Livros que deixei a meio (17)

Pedro Correia, 15.02.14

 

 

HARRY POTTER E A PEDRA FILOSOFAL

de J. K. Rowling

 

Os primeiros artigos que li na imprensa britânica, vai fazer 17 anos, deixaram-me de sobreaviso: estávamos perante um verdadeiro fenómeno literário. Nada a ver com a subliteratura de um Dan Brown, que estaria em foco vários anos depois, mas com a recuperação de um certo imaginário infanto-juvenil que durante demasiado tempo andou arredado dos escaparates. Tomei nota do sucinto nome da autora, que não tardaria a revelar-se uma celebridade à escala mundial: J. K. Rowling. E senti a curiosidade aguçar-se a cada nova crítica em inglês que ia descobrindo: Harry Potter relançava, actualizando-as, velhas tradições literárias entretanto caídas em desuso -- a feitiçaria, o exotérico, o extra-racional -- cruzando-as habilmente com o encantatório mundo das crianças.

Assim nos garantiam sisudos críticos rendidos ao fenómeno.

Ainda antes de a conhecer, já eu equiparava Rowling a Steven Spielberg. O que este conseguira na Sétima Arte, voltando a dar glamour ao antigo cinema de aventuras, povoado de heróis e vilões em estado puro, concretizava-o ela na literatura, abraçando sem complexos convenções de género num mundo romanesco que novamente se dividia entre bons e maus, para além dos dogmas contemporâneos impostos pela correcção política e por uma leitura estritamente racional da existência humana, descrente de bruxas, duendes e fadas.

 

Harry Potter and the Philosopher's Stone, lançado no Reino Unido em 1997, tornou-se um estrondoso sucesso à escala planetária a partir do final do ano seguinte, quando surgiu a edição norte-americana, forçando o New York Times a introduzir um quadro dedicado a livros infantis nas suas listas das obras mais procuradas pelos leitores.

A versão portuguesa também não demorou muito: surgiu em Outubro de 1999, com a chancela da Editorial Presença, que aqui encontrou um filão de ouro.

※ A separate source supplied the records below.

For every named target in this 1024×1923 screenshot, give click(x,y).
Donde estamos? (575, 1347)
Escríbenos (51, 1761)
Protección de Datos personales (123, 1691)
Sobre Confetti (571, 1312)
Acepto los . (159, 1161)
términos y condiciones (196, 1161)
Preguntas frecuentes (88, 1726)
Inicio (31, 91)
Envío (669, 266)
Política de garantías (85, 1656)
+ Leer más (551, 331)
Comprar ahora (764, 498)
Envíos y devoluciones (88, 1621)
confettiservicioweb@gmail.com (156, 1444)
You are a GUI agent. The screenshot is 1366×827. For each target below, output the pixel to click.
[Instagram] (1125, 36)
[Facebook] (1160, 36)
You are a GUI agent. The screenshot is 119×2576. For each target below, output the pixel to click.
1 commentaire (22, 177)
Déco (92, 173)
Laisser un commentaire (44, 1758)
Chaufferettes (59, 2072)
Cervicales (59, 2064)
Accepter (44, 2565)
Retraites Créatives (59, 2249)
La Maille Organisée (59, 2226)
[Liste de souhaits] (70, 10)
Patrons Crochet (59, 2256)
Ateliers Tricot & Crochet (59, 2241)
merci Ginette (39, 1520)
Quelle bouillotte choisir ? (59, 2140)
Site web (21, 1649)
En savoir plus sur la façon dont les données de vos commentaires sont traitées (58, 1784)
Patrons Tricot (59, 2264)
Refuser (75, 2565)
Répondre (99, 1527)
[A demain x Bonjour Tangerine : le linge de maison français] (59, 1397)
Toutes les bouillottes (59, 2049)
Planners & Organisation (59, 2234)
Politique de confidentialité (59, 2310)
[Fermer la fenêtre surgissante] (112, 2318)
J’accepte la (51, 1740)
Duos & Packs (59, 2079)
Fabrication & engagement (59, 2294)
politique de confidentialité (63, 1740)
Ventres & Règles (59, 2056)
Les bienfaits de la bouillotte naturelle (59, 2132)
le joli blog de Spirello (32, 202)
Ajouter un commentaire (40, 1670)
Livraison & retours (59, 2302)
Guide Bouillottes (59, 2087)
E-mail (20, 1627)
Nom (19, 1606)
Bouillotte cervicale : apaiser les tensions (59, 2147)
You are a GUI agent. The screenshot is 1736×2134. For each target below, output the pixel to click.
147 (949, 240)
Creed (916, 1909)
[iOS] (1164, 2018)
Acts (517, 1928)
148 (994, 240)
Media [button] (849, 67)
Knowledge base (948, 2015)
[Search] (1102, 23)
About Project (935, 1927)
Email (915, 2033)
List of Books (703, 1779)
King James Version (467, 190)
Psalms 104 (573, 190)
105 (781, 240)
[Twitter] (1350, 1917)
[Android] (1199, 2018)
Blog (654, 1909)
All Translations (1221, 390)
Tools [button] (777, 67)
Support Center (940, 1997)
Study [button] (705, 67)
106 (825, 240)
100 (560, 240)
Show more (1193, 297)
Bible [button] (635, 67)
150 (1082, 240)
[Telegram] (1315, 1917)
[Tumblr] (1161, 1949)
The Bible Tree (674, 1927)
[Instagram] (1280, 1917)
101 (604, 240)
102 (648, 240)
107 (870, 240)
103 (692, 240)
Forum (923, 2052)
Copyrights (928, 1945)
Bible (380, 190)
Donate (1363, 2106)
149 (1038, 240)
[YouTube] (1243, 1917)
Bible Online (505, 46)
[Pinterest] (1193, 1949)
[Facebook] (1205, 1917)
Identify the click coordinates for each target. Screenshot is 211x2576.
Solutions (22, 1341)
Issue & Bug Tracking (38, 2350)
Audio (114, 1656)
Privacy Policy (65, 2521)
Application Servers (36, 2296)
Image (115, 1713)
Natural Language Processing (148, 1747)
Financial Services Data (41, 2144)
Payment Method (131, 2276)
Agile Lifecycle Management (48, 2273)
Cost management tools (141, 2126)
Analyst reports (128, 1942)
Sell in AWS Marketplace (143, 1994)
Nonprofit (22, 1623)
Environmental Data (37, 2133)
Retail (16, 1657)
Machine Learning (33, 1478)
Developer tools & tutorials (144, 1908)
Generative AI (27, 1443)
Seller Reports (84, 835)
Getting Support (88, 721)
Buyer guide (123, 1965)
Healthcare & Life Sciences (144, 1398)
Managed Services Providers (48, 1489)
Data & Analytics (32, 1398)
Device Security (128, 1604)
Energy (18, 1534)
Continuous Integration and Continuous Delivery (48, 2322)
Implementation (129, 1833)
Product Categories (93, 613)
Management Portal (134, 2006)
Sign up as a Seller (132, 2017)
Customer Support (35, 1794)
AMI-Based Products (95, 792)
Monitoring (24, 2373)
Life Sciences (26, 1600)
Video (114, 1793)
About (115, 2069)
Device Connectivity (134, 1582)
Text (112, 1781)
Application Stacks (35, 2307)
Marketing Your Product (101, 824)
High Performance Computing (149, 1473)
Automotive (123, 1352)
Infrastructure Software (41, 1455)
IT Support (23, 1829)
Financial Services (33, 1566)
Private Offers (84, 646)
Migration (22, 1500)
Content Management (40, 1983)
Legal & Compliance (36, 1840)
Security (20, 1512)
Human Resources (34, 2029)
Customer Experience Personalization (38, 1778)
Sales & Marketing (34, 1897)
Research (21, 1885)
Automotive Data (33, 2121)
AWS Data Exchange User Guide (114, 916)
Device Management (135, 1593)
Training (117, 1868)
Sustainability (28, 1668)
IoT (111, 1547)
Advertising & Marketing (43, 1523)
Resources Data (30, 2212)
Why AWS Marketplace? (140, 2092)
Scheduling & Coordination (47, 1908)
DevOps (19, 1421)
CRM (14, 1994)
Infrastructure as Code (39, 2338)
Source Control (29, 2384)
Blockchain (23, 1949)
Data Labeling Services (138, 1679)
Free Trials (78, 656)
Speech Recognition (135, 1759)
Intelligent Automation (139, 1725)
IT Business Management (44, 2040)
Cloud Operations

Apressei-me a comprar um exemplar -- dizendo a mim próprio que o fazia não para mim mas para a minha filha Joana, então com seis anos. Dentro de algum tempo, não muito, ela gostaria certamente de ler a obra. Faz parte dos deveres da paternidade: nada como encaminhar as crianças, na idade certa, para livros de que gostem -- com o nobre intuito de estimular nelas a apetência pela leitura.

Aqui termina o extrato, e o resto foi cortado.